**PAGE EXCERPT:**
--- START ---
Abstract: SA-PO1227
Automated Structured Medical Data Extraction from Audio Recordings of Outpatient Nephrology Encounters Using Large Language Models
Session Information
- CKD: Biomarkers and Emerging Tools for Diagnosis and Monitoring
November 08, 2025 | Location: Exhibit Hall, Convention Center
Abstract Time: 10:00 AM - 12:00 PM
Category: CKD (Non-Dialysis)
- 2302 CKD (Non-Dialysis): Clinical, Outcomes, and Trials
Authors
- Neri, Luca, Renal Research Institute, New York, New York, United States
- Kovarova, Vratislava, Fresenius Medical Care AG, Bad Homburg, HE, Germany
- Morillo Navarro, Kevin, Fresenius Medical Care AG, Bad Homburg, HE, Germany
- Silvestre-Llopis, Jordi, Fresenius Medical Care AG, Bad Homburg, HE, Germany
- Nehezova, Katarina, Fresenius Medical Care AG, Bad Homburg, HE, Germany
- Barbieri, Carlo, Fresenius Medical Care Italia SpA, Palazzo Pignano, Lombardia, Italy
- Bellocchio, Francesco, Renal Research Institute, New York, New York, United States
- Usvyat, Len A., Renal Research Institute, New York, New York, United States
- Casana-Eslava, Raul Vicente, Fresenius Medical Care AG, Bad Homburg, HE, Germany
Background
Physician documentation often imposes a substantial time burden and can be incomplete. We developed and tested an end-to-end tool leveraging large language model for structured medical data extraction from the encounter recording, with the goal of generating complete visit summaries minimizing manual post-editing.
--- END ---
**ACTIVITY LIST:**
a) Copy the nephrology abstract page between "Abstract: SA-PO1227" and "Category: CKD (Non-Dialysis)", inclusive, swapping "Exhibit Hall" for "Poster Hall".
b) According to the nephrology abstract page, what session is the abstract part of?
c) Go on with the abstract on extracting structured medical data from nephrology visit recordings, starting after its last sentence.

Stored items from a collection:
--- START ---
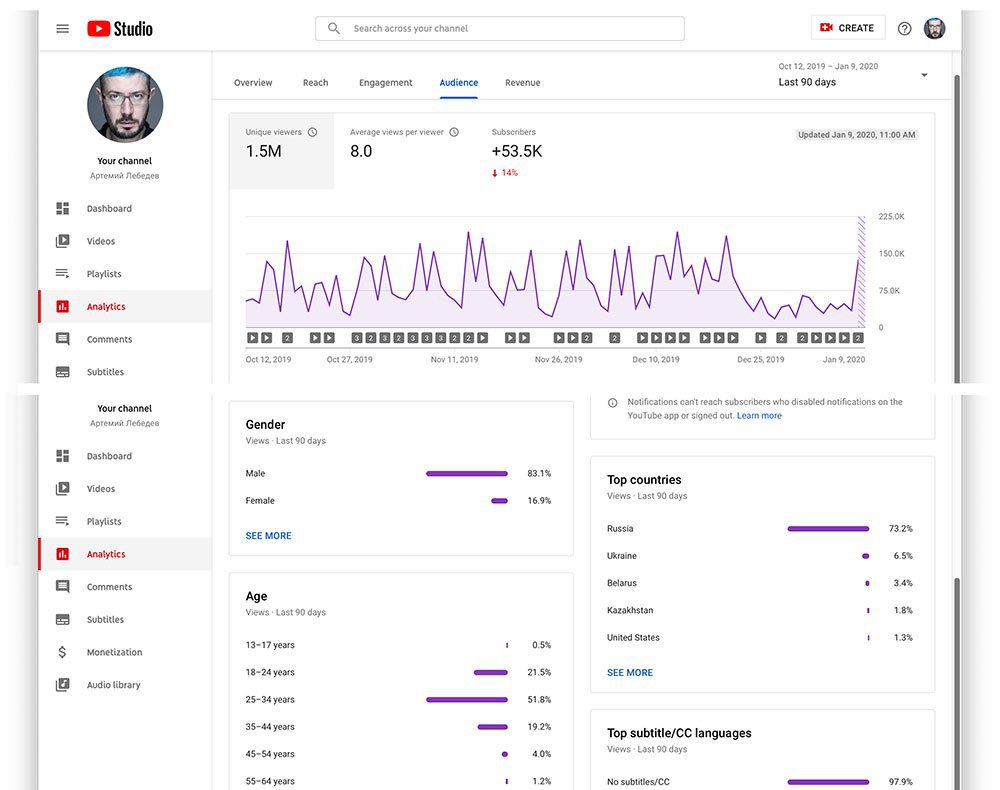The image size is (1000, 790).
Task: Click the CREATE button
Action: [848, 28]
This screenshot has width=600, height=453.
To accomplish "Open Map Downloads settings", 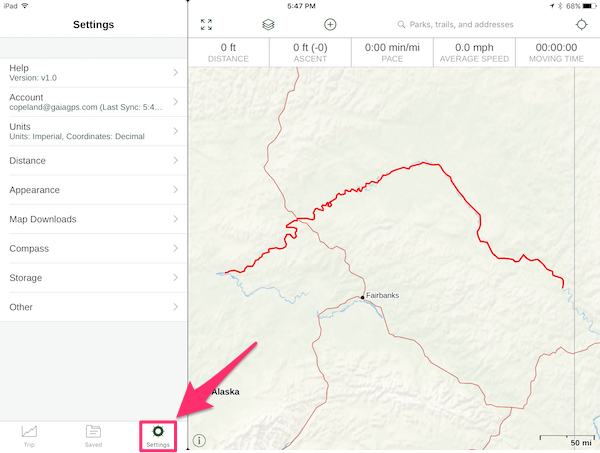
--- END ---
**ACTIVITY ANSWERS:**
a)
Abstract: SA-PO1227
Automated Structured Medical Data Extraction from Audio Recordings of Outpatient Nephrology Encounters Using Large Language Models
Session Information
- CKD: Biomarkers and Emerging Tools for Diagnosis and Monitoring
November 08, 2025 | Location: Poster Hall, Convention Center
Abstract Time: 10:00 AM - 12:00 PM
Category: CKD (Non-Dialysis)

b) CKD: Biomarkers and Emerging Tools for Diagnosis and Monitoring.

c)
Methods
Fifteen outpatient follow-up visits for non-dialysis dependent chronic kidney disease, conducted in a Nephrocare Clinic in Czech Republic, were processed sequentially: (1) audio→text transcription with Whisper; (2) machine translation to English via GPT-4; and (3) extraction of 25 ontology-defined data elements (Visit Type, History, Condition Evaluation, Vitals, Medication Review) using 33 GPT-4 prompts that specified each element’s required fields. All elements were counted in the evaluation. Accuracy was tested against annotations made by the attending physicians.
Results
Against gold-standard annotations, the pipeline achieved a macro-averaged F1 of 0.87, with 100% precision and 78% recall overall. Visit type, vitals, anthropometrics, recommendations, some elements of physical examinations and medical history exceeded 0.92 F1. Lower accuracy was obtained for lab values and medication name (F1=0.71 and F1=0.67). We observed zero false positives (i.e., no hallucinations) in 5 hours of recording.
Conclusion
GPT-4 can reliably automate transcription, translation, and structured extraction from non-English clinical audio, achieving high accuracy and minimal hallucination without manual correction. Future work will validate on larger, multilingual cohorts, perform granular error analyses, and pilot real-time scribing with physician oversight.